In this paper, we study the following problem. Consider a setting where a proposal is offered to the vertices of a given network $G$, and the vertices must conduct a vote and decide whether to accept the proposal or reject it. Each vertex $v$ has its own valuation of the proposal; we say that $v$ is ``happy'' if its valuation is positive (i.e., it expects to gain from adopting the proposal) and ``sad'' if its valuation is negative. However, vertices do not base their vote merely on their own valuation.
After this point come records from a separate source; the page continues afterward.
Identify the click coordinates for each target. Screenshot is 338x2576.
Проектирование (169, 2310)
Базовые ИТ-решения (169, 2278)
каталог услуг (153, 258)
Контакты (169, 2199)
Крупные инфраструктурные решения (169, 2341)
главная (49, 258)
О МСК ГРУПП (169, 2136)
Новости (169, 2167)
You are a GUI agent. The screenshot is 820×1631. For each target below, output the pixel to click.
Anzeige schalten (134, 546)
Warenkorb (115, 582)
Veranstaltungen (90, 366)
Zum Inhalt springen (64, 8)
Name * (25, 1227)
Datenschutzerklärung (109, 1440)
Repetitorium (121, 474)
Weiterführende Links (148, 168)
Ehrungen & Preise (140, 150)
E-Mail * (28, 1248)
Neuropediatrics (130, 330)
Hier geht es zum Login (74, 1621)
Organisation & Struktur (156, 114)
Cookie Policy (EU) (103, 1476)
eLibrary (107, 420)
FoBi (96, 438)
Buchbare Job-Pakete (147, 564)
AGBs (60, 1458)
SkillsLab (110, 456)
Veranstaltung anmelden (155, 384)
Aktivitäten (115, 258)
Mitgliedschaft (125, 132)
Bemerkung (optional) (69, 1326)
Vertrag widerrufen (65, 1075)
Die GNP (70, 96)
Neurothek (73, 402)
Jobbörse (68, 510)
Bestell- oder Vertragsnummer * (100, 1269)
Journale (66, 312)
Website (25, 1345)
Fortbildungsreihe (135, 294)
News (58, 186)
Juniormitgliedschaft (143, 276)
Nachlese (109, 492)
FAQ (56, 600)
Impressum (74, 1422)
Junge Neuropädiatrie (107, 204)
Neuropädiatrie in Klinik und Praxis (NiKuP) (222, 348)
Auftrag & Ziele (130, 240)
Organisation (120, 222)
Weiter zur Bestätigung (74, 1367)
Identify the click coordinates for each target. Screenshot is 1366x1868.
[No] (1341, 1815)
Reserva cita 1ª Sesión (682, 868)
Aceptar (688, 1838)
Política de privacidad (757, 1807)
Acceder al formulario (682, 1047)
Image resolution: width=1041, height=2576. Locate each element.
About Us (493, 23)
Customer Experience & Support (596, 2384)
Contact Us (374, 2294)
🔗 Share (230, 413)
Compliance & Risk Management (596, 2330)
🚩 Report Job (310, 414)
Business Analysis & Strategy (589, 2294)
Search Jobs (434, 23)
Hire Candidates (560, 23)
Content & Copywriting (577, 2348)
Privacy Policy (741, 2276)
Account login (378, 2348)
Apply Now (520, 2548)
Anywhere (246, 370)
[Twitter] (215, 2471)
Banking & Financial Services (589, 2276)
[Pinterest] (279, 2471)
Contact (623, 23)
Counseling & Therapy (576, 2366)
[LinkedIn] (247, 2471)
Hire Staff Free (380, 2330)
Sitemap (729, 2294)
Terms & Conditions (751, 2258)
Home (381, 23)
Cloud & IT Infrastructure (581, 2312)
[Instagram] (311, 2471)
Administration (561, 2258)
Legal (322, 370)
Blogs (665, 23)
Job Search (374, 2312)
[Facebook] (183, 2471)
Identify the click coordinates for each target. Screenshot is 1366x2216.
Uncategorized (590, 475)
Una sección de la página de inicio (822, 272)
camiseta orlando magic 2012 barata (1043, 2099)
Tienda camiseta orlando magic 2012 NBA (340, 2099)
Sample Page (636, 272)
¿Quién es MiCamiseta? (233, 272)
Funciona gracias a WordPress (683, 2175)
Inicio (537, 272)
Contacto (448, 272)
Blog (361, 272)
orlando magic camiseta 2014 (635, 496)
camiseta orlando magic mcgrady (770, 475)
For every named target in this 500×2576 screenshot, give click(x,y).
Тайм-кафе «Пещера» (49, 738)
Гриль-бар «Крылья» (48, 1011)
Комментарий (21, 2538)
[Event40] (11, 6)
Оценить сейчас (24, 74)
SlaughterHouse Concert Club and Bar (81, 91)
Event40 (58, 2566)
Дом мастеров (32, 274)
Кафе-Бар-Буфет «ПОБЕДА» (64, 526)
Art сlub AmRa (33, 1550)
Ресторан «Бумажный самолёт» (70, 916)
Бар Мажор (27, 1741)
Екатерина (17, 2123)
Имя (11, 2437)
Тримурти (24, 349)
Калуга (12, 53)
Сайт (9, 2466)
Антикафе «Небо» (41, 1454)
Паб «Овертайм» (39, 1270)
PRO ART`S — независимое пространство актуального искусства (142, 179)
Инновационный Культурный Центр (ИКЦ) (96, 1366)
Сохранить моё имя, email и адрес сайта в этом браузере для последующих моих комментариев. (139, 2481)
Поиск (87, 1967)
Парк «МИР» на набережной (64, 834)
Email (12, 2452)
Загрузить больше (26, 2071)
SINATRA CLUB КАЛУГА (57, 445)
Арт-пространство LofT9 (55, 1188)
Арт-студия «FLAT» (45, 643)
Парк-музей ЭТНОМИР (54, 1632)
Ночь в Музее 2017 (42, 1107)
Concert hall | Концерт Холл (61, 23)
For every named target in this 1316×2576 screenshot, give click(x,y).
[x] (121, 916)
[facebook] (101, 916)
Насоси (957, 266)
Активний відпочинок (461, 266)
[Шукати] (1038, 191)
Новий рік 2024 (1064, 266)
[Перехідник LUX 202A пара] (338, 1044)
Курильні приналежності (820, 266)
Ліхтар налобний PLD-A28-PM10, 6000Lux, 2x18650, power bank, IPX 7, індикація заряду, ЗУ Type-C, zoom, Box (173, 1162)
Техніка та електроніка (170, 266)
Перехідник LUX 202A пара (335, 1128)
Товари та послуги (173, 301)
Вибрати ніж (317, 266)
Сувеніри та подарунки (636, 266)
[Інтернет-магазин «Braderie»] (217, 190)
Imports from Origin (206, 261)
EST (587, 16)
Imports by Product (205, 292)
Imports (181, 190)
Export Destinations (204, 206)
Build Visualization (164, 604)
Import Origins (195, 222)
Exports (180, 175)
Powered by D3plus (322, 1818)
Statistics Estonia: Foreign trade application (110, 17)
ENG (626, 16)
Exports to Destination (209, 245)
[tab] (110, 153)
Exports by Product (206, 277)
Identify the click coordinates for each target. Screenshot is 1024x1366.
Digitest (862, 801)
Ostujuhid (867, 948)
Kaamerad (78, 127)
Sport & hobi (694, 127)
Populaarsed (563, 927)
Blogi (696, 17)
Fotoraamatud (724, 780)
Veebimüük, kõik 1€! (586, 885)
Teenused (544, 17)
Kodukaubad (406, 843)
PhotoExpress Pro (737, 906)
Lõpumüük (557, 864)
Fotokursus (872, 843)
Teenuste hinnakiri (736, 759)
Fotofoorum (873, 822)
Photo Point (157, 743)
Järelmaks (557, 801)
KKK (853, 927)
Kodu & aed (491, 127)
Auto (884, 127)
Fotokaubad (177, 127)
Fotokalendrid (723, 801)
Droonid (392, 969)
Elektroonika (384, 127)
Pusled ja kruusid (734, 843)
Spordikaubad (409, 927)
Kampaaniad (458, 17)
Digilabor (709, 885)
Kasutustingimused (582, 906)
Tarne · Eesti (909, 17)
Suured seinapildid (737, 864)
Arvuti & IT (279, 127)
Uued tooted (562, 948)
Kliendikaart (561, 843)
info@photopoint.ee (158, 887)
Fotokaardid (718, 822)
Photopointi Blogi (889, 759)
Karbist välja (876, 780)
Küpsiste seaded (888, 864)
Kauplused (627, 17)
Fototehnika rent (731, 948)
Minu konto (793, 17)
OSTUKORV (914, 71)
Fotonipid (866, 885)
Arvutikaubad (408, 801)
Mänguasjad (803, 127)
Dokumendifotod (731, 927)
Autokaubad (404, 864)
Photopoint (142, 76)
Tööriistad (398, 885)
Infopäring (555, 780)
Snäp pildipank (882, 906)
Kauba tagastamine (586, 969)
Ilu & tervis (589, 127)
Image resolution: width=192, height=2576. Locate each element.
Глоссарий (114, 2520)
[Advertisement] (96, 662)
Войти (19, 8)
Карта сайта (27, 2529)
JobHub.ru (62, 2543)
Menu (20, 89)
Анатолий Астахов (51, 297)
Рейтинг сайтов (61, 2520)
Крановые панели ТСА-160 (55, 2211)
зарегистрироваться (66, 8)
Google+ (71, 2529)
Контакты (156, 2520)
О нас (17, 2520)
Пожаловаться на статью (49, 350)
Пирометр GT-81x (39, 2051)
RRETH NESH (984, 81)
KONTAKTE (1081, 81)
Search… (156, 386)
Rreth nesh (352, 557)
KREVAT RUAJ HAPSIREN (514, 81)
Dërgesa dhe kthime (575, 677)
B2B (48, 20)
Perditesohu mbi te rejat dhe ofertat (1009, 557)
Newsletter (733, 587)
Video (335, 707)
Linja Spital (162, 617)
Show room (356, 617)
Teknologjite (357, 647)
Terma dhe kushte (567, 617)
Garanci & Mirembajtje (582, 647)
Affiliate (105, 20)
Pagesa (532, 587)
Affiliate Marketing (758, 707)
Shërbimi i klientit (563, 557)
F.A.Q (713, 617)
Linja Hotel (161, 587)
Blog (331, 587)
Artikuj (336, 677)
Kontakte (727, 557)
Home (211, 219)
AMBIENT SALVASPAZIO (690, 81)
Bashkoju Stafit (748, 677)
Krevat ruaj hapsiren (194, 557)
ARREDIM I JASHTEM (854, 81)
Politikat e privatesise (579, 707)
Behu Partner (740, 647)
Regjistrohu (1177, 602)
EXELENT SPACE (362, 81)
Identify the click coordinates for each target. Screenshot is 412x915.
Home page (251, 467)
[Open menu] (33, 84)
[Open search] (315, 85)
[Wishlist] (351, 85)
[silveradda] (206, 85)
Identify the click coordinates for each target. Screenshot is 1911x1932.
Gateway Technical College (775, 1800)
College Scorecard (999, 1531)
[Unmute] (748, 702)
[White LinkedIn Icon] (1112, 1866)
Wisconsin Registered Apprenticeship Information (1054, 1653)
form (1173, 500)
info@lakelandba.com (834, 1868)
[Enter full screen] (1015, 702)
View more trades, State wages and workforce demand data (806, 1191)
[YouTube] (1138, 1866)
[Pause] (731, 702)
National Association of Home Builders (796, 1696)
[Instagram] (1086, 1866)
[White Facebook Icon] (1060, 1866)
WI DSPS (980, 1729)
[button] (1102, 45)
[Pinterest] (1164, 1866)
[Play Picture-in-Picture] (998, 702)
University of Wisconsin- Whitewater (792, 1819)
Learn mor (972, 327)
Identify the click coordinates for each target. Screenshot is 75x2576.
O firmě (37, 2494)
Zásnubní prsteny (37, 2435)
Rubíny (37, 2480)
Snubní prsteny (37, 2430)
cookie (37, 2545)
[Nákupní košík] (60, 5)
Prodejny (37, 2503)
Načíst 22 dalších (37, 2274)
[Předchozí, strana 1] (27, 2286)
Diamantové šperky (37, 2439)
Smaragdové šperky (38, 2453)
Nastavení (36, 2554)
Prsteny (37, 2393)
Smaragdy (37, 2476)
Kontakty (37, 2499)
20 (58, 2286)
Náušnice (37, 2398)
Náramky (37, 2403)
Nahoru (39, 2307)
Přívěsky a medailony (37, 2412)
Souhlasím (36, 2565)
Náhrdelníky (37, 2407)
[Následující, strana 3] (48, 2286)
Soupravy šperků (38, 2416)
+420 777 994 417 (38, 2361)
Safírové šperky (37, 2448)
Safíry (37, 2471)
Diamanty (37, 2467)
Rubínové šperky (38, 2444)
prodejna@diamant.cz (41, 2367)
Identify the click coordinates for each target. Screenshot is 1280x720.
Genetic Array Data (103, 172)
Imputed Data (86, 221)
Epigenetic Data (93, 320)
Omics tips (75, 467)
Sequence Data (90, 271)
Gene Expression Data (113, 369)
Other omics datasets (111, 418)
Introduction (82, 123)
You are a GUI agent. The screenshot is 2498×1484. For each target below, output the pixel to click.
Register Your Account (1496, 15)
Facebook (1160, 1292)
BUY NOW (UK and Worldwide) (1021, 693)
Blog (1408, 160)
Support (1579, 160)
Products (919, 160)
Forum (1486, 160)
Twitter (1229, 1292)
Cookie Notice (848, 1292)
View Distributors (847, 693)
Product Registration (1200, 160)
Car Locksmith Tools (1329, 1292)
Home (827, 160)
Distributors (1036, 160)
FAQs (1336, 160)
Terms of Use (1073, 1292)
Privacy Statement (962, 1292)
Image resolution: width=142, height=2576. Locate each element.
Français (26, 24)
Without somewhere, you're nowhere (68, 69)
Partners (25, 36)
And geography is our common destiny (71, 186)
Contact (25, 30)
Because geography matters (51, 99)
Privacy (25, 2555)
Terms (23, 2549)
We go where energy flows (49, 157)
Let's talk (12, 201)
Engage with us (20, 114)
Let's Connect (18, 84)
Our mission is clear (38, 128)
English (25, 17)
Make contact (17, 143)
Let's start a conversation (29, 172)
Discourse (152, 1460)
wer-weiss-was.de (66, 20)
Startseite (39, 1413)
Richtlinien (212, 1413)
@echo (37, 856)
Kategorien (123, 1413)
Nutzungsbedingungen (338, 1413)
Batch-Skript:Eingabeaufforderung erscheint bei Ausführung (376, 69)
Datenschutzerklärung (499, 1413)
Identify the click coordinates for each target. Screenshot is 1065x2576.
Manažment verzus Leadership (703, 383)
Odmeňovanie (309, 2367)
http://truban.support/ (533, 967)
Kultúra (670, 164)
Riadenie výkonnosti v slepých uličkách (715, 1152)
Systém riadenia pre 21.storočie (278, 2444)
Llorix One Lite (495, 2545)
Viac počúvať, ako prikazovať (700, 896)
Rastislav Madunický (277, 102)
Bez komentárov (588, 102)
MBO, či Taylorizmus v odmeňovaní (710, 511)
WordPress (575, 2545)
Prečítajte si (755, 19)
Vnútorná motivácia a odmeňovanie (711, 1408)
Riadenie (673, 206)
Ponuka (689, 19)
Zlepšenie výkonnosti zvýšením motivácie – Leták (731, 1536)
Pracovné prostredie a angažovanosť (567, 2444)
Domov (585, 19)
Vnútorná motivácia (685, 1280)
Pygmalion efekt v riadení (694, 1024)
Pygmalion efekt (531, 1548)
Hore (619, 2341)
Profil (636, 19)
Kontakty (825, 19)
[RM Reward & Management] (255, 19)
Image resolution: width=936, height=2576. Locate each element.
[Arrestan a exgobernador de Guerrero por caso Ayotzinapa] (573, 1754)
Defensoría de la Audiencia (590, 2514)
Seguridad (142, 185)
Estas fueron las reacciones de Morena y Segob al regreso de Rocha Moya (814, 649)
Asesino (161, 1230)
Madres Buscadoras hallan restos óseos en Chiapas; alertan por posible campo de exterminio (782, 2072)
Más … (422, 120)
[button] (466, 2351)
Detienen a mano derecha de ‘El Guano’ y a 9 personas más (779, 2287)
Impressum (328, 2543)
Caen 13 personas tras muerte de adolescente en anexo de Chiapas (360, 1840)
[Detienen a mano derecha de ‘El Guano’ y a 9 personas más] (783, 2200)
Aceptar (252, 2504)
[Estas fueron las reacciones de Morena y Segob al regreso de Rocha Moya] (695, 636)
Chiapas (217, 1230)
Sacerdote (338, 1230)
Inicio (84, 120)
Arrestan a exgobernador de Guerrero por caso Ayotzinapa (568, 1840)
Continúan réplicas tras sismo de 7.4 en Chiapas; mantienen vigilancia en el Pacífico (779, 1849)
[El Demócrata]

Rather, a vertex $v$ is a \emph{proponent} of the proposal if a majority of its neighbors are happy with it and an \emph{opponent} in the opposite case. At the end of the vote, the network collectively accepts the proposal whenever a majority of its vertices are proponents. We study this problem on regular graphs with loops. Specifically, we consider the class ${\mathcal G}_{n|d|h}$ of $d$-regular graphs of odd order $n$ with all $n$ loops and $h$ happy vertices. We are interested in establishing necessary and sufficient conditions for the class ${\mathcal G}_{n|d|h}$ to contain a labeled graph accepting the proposal, as well as conditions to contain a graph rejecting the proposal. We also discuss connections to the existing literature, including that on majority domination, and investigate the properties of the obtained conditions.

翻译：本文研究以下问题：考虑一个场景，提案被提交至给定网络$G$的顶点，顶点必须进行投票并决定接受或否决该提案。每个顶点$v$对提案有自己的估值；若估值为正（即期望从采纳提案中获益），则称该顶点“满意”；若估值为负，则称其“不满意”。但顶点并非仅依据自身估值投票。相反，若顶点$v$的多数邻居对提案满意，则$v$成为提案的*支持者*，反之则为*反对者*。投票结束时，若网络中的多数顶点为支持者，则网络集体接受提案。我们在带环正则图上研究该问题。具体而言，考虑类${\mathcal G}_{n|d|h}$，即阶数$n$为奇数、具有$n$个环和$h$个满意顶点的$d$-正则图。我们旨在建立${\mathcal G}_{n|d|h}$类包含接受提案的标号图的充要条件，以及包含否决提案的标号图的条件。本文还讨论了与现有文献（包括多数支配问题）的联系，并研究了所得条件的性质。